Document:

______________________________

When it comes to dividing up the assets in the event of a divorce, a prenuptial agreement can be reached between a couple before their marriage. However, the landmark Supreme Court case of Radmacher v Granatino in 2010, decided that a judge during divorce proceedings can decide if it is fair or not to hold the parties to the agreement.

Daniel Theron, a partner at Giambrone & Partners, cited some of the requirements for a prenup to be given weight by the court: “The agreement must be entered into freely, the future spouses must have a full appreciation of the implications of the agreement, it must be fair to hold the spouses to the agreement, they must have independent legal advice, it must be signed 28 days before marriage and it must be signed as a deed.”

Jack emphasises that same-sex couples might have a greater need for a prenup, considering they tend to “get married in later life and have money and even property”. He says, “In the event of a divorce, a prenup is helpful because it can help prevent excessive litigation. It’s a mature decision to enter into a prenup and it’s for their own protection.”

______________________________

Given information:
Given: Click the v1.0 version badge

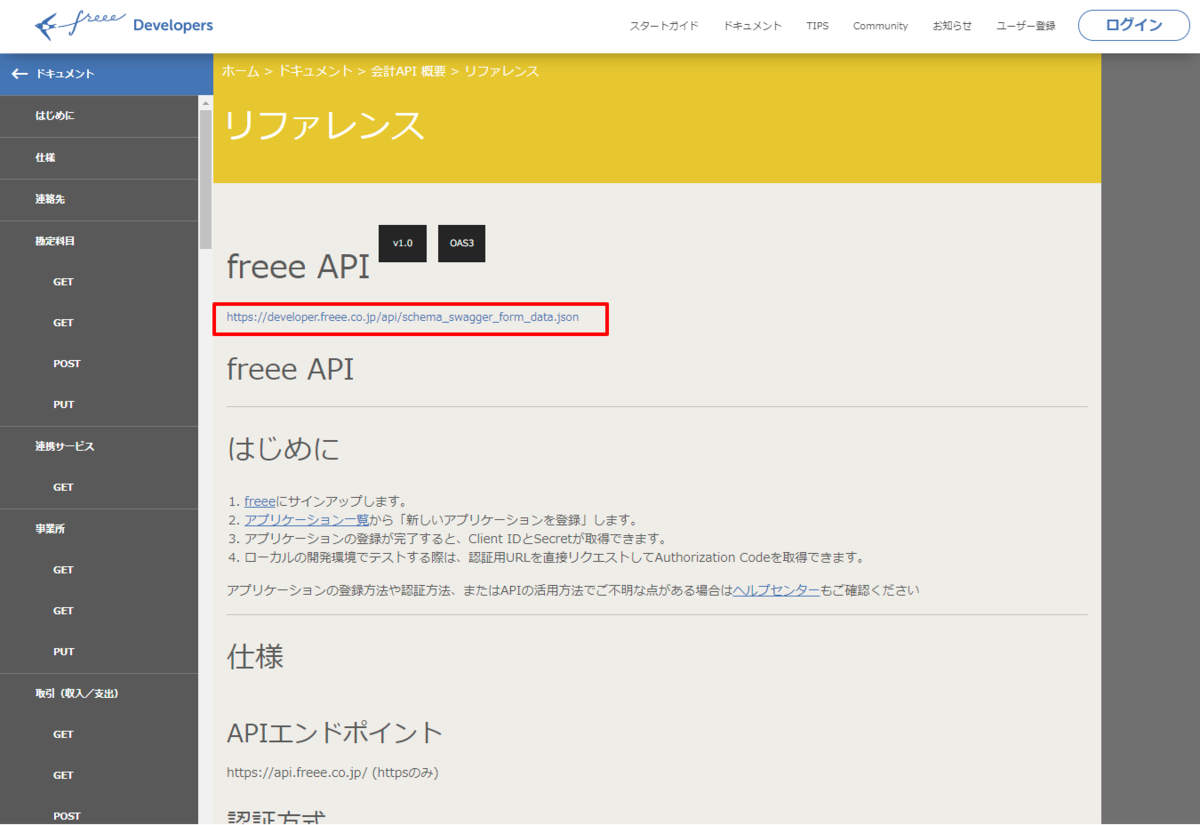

______________________________

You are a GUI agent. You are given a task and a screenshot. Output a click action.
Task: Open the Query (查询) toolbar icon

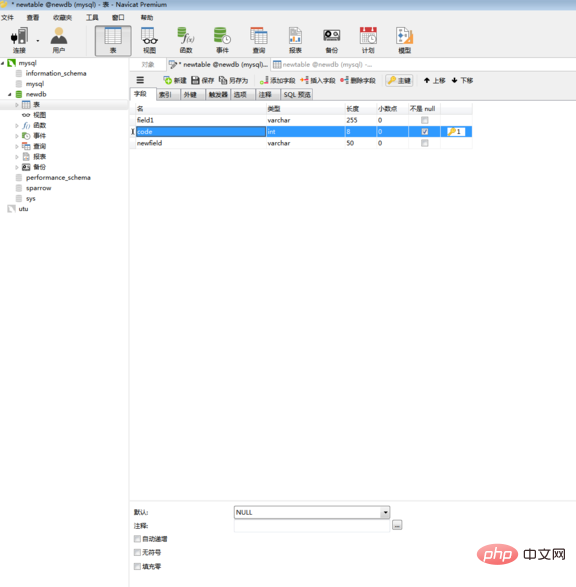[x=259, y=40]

______________________________

Problems and tasks:
**A)** List every requirement that Daniel Theron gives in the passage on prenuptial agreements for a prenup to be given weight by the court.
**B)** Continue the passage on prenuptial agreements from its final sentence.

Exercise results:
**A)**
1. The agreement must be entered into freely.
2. The future spouses must have a full appreciation of the implications of the agreement.
3. It must be fair to hold the spouses to the agreement.
4. They must have independent legal advice.
5. It must be signed 28 days before marriage.
6. It must be signed as a deed.

**B)**
Divorce proceedings were straightforward for Tortice-Lunn. “It was an easy get out,” he says jokingly. A financial agreement was drawn up by solicitors in January 2019, dividing up the couple’s assets. Once they got divorced in 2020 it “was a normal standard process, we already knew the reasons we were citing, it was all done in six months.” For him, it was the emotional side of divorce that took its toll.

Tortice-Lunn’s experience of marriage has not deterred him from marrying in the future, though. “I’d definitely do it again. Maybe even a couple more times!” And looking back on his marriage and relationship with Bear, Tortice-Lunn has no regrets. “If I was to do it again I would do it exactly the same,” he says. “Obviously the marriage wasn’t right for me, but the relationship was right for a seven-year period of my life. It’s an acceptable chapter of my life,” Tortice-Lunn says. “I did spend a lot of time feeling like my marriage was a failure and I had failed a community that fought for you to have the right to get married. I made it work for as long as it was meant to work,” he says.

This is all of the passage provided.